Collected data
━━━━━━━━━━━━━━━━

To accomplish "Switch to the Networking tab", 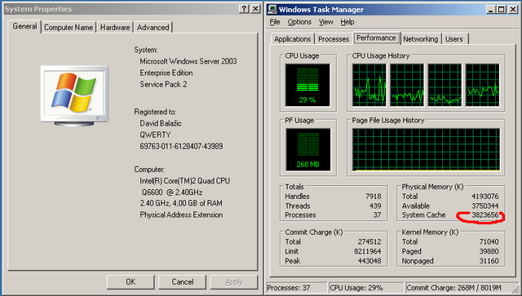I will click(x=421, y=39).
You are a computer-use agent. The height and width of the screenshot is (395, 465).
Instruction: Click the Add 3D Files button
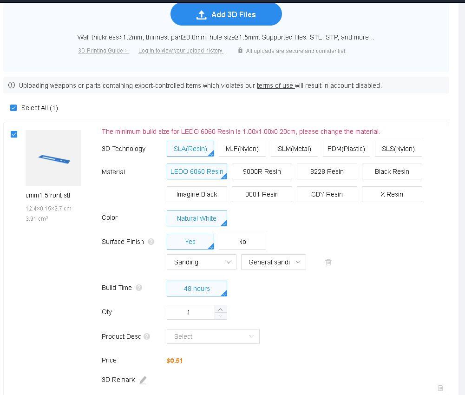point(226,14)
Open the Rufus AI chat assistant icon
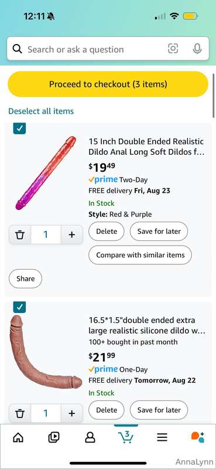Viewport: 216px width, 469px height. (198, 437)
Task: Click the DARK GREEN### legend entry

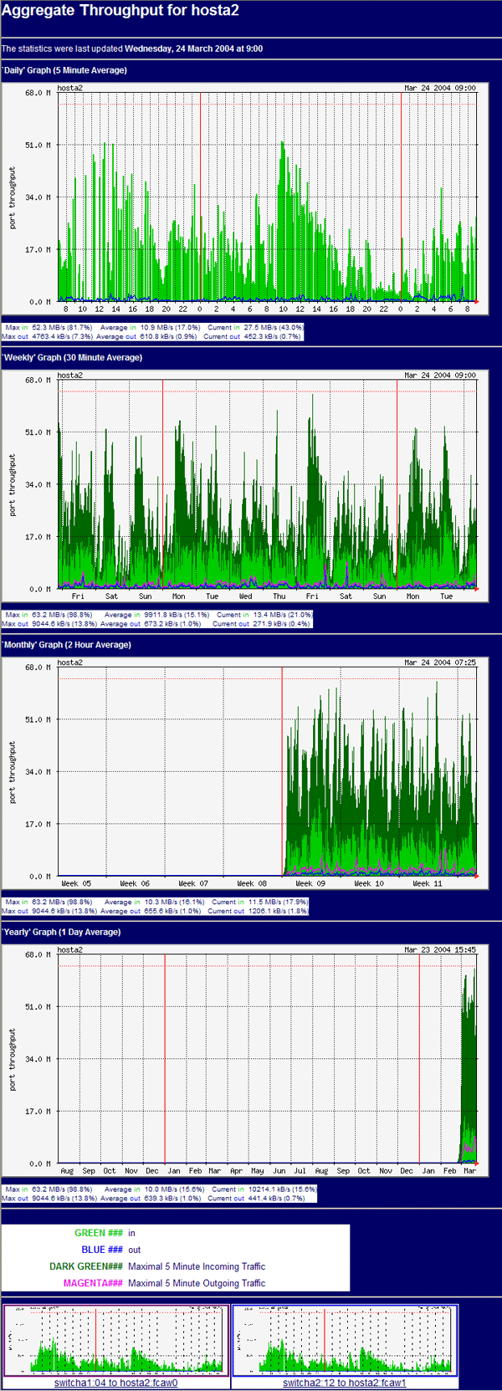Action: [85, 1266]
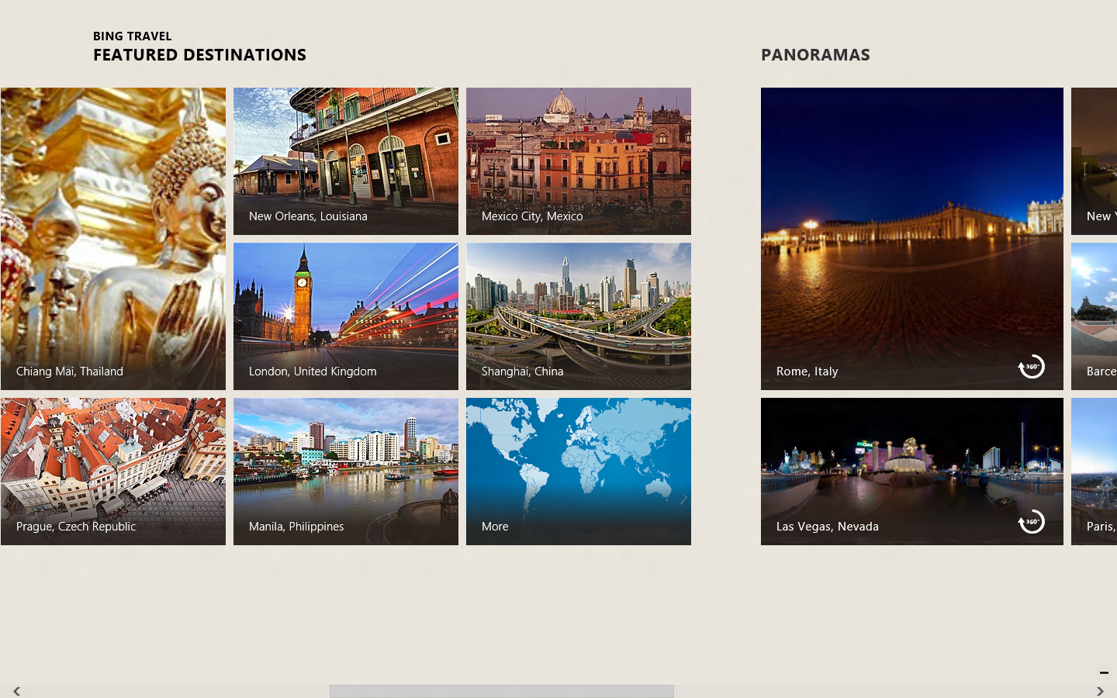Click the 360° icon on Las Vegas panorama
This screenshot has height=698, width=1117.
click(x=1031, y=522)
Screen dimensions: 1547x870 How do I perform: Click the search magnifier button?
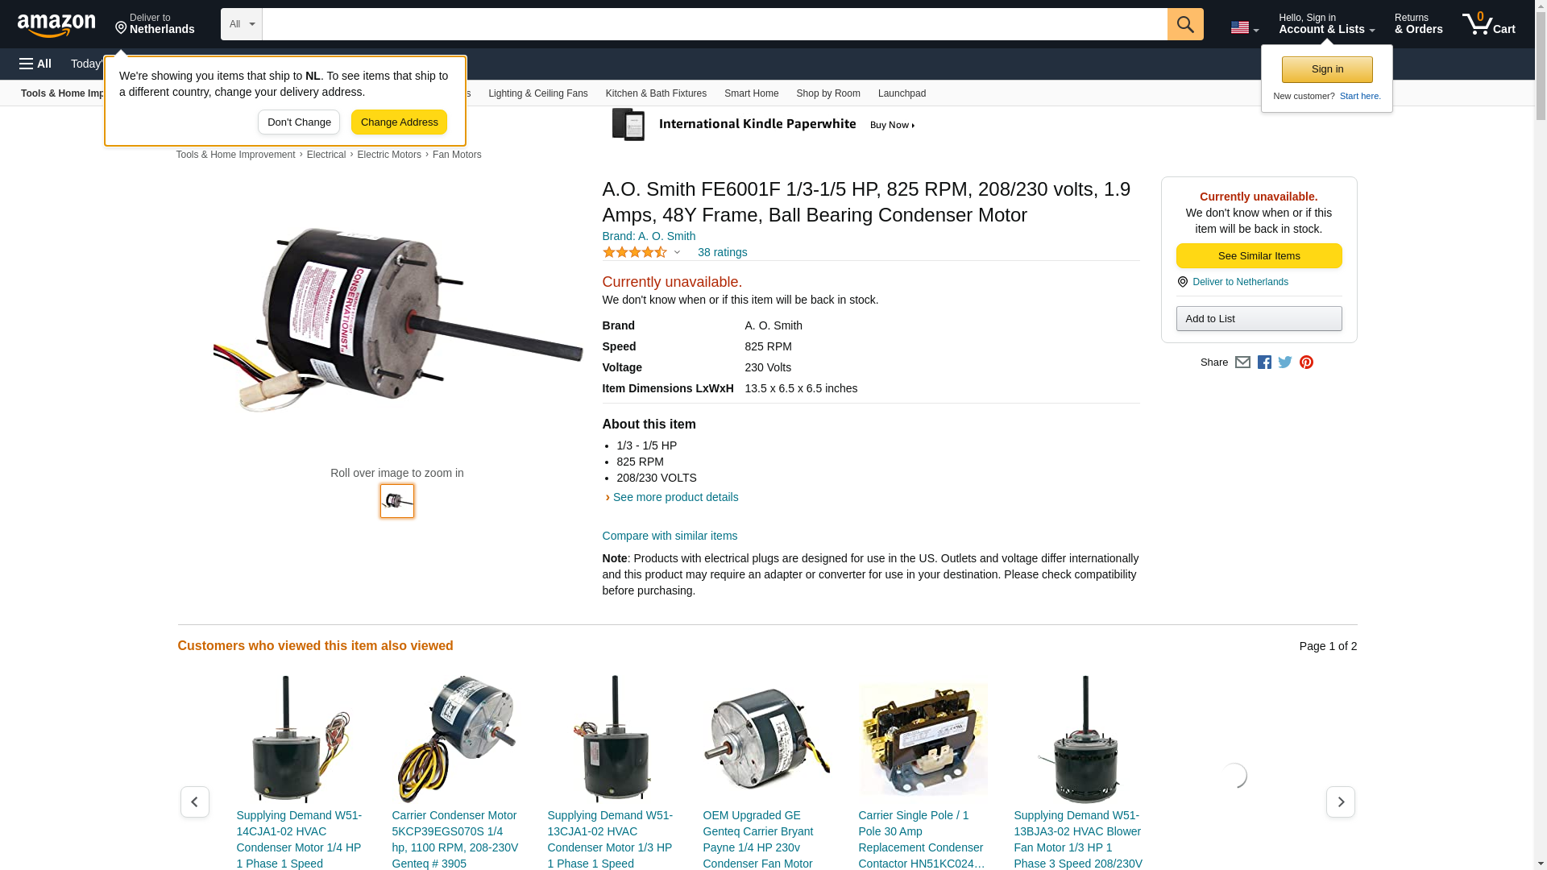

━━━━━━━━━━━━━━━━

WHAT THE EXERCISE ASKS
Beginning with the line with "Task: Click the DARK GREEN### legend entry", repeat the entries above exactly, up to and including the last line, leaving out pictures.

FINISHED EXERCISE
Task: Click the DARK GREEN### legend entry

Action: [85, 1266]
Click the 360° icon on Las Vegas panorama
This screenshot has height=698, width=1117.
click(x=1031, y=522)
Screen dimensions: 1547x870 How do I perform: Click the search magnifier button?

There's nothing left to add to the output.